Como un hito, está marcada la Navidad del ’76. Estábamos en el patio el 24 de diciembre cuando de pronto alguien comenzó a tararear “Noche de paz”. Estaba prohibido cantar en el patio. No sé cómo fue que otra le siguió, y otra, y otra más. De pronto fue imparable, todas cantando con nuestra voz: NOCHE DE PAZ, NOCHE DE AMOR. Y era sentir ese momento en que estaríamos todos juntos, afuera, abrazándonos, besándonos, en democracia, en una Navidad sin presos políticos.

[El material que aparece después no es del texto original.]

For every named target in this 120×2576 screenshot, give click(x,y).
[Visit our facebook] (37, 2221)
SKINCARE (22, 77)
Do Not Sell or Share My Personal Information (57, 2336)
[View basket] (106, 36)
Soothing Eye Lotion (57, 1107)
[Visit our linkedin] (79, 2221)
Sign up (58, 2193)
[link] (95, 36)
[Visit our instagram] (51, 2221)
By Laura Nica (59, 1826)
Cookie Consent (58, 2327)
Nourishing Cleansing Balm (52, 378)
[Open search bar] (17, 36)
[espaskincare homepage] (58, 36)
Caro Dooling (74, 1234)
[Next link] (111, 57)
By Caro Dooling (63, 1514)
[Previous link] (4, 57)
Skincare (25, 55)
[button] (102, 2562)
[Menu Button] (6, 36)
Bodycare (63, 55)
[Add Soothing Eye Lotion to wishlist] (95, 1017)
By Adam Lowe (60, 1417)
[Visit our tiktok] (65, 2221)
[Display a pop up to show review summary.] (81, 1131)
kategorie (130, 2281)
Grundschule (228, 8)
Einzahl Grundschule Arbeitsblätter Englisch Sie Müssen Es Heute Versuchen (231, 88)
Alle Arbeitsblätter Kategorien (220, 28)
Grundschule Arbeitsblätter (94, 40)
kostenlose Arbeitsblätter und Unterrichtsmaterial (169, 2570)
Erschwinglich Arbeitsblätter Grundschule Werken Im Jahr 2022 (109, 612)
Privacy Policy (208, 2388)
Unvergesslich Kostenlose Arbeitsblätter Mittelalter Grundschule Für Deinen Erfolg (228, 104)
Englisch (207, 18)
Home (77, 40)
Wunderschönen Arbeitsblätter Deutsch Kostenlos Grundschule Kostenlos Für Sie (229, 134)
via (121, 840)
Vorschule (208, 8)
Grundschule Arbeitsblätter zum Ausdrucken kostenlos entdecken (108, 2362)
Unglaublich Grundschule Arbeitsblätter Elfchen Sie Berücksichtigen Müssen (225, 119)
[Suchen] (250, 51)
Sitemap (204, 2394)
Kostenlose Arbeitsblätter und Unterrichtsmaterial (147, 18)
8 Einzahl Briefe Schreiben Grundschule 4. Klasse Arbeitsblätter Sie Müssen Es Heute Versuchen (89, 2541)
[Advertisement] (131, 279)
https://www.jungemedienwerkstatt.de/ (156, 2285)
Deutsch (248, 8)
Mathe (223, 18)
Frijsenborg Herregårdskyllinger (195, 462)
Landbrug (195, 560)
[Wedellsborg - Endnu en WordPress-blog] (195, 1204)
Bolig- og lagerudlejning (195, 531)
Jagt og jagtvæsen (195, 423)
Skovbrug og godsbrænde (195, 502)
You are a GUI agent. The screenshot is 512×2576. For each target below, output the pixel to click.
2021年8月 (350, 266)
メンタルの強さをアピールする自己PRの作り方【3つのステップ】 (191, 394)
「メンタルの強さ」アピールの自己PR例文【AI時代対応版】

Y las caras de las celadoras, las vichas, con odio. Porque nos miraban con odio. Habían tratado de hacernos callar y, después, en silencio nos miraban frías, duras. Después vino una orden y todas las celadoras entraron y nos dejaron encerradas en el patio, solas. Entonces comenzó a llover. Empezamos a sentir un poco de frío. Paró un poco la canción. Cuando tomamos conciencia que lo que nos mojaba era la lluvia, que cuando llovía nunca había recreo, que la lluvia era un poco de libertad, mirando el cielo, con una sonrisa amplia, surgió:
No tenemos miedo…
No tenemos miedo…
Al fin
siento mi corazón,
seguridad que
vamos a vencer,
que vamos a vencer
al fin.
Era la energía de Martin Luther King, el líder pacifista de los Derechos Humanos de la negritud y Joan Baez cantando en todas las largas luchas por los derechos civiles. Cada vez con más fuerza, con más ganas, sabiendo cuán grande iba a ser la sanción, pero no importaba.
No tenemos miedo.
No tenemos miedo al fin.
Siento en mí la seguridad
Que vamos a vencer al fin.
Después, únicamente cantamos, a los gritos, el Himno Nacional Argentino, bajo la lluvia, torrencial:
¡LIBERTAD! ¡LIBERTAD! ¡LIBERTAD!
(continuará)
Columnista invitada
Lucía Isabel Briones Costa
“Mi pecado fue terrible: quise llenar de estrellas el corazón de los hombres” decía el poeta… Desde los lejanos años de estudiante del profesorado en Historia en la Universidad Nacional del Sur, dediqué mi vida a la educación. En los tiempos previos a la dictadura de 1976 enseñaba en una vieja aula de la Facultad de Agronomía el bachillerato de adultos, tarea compartida con los compañeros, casi todos presos políticos después en Bahía Blanca. Cuando era rector Remus Tetu se hizo una razzia contra docentes, no docentes y estudiantes, especialmente contra los alumnos de Humanidades, Sociología y Economía. Estaba terminando mi carrera, cursando las últimas materias cuando fui detenida y puesta a disposición del PEN, el Poder Ejecutivo de la Nación, durante tres años y tres meses, hasta diciembre de 1978. Estuve en las cárceles de Villa Floresta, Olmos, Devoto y los tres últimos meses en la U20, la cárcel dentro del Hospital Borda, donde un prolijo tratamiento con drogas psiquiátricas hizo borrar totalmente mi memoria. Así me dejaron en libertad, diciéndole a mi padre: “Su hija es irrecuperable, será un vegetal hasta el día de su muerte. Que Dios les de la Santa Resignación”. Gracias a haber encontrado la ayuda adecuada pude recuperar, poco a poco, la razón perdida. Y me fui a La Pampa, donde fui docente de escuelas primarias y secundarias en la pequeña localidad de 25 de Mayo y en el Terciario de Formación Docente de Catriel, Río Negro. Recién en 1997, pude terminar mi profesorado en la Universidad del Comahue, para cuando mis compañeras de promoción de la Universidad del Sur ya estaban por jubilarse. Luego comencé la maestría en Historia Latinoamericana de los siglos XIX y XX, la cual se interrumpió cuando la Universidad no podía pagar a los docentes, varios doctores en Historia. En ese tiempo de docente rural comencé a escribir narrativa, tarea que continué al jubilarme en el bello mar de Las Grutas, en Río Negro. Seguí escribiendo con la alegría de dar un legado en su educación a mis hijas: la mayor psicóloga y la menor, maestra y profesora de Historia, ambas egresadas también de la Universidad del Comahue.